::: INPUT DATA

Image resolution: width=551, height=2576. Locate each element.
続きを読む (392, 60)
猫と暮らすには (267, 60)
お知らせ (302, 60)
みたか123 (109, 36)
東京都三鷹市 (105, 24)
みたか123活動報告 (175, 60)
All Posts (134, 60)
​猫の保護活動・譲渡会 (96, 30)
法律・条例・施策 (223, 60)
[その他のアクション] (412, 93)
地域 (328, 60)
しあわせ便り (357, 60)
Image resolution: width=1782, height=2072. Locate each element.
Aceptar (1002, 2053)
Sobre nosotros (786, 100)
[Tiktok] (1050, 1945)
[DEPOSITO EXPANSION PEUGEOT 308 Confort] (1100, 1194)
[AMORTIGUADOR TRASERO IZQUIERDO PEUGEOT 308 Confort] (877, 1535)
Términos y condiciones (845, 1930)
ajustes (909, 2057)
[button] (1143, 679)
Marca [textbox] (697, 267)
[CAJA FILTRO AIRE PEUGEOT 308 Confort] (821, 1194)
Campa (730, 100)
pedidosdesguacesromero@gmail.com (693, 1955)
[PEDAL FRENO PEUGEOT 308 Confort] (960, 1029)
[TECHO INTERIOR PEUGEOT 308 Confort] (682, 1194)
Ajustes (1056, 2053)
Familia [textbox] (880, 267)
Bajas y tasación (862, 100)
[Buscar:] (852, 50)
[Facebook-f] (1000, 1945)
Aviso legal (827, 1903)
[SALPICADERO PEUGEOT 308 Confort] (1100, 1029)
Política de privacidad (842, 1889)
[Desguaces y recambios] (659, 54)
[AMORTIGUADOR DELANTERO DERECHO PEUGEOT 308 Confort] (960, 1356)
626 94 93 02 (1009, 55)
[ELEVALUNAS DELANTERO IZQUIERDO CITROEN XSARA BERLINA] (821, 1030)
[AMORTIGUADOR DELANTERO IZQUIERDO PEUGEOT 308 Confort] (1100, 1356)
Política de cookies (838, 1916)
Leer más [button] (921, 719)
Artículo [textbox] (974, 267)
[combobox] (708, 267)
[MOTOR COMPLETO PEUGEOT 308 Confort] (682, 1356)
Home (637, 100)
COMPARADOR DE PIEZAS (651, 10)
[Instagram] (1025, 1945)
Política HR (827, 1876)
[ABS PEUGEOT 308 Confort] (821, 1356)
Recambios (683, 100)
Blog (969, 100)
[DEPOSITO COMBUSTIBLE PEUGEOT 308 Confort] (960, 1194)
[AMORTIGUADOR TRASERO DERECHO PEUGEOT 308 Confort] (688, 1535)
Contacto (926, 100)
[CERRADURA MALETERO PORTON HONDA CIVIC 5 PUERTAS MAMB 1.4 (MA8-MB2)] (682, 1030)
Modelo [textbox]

::::::

From the line with "Blog (969, 100)" to the final line of the entries above, return every line exactly as written.

SOLUTION BELOW:
Blog (969, 100)
[DEPOSITO COMBUSTIBLE PEUGEOT 308 Confort] (960, 1194)
[AMORTIGUADOR TRASERO DERECHO PEUGEOT 308 Confort] (688, 1535)
Contacto (926, 100)
[CERRADURA MALETERO PORTON HONDA CIVIC 5 PUERTAS MAMB 1.4 (MA8-MB2)] (682, 1030)
Modelo [textbox]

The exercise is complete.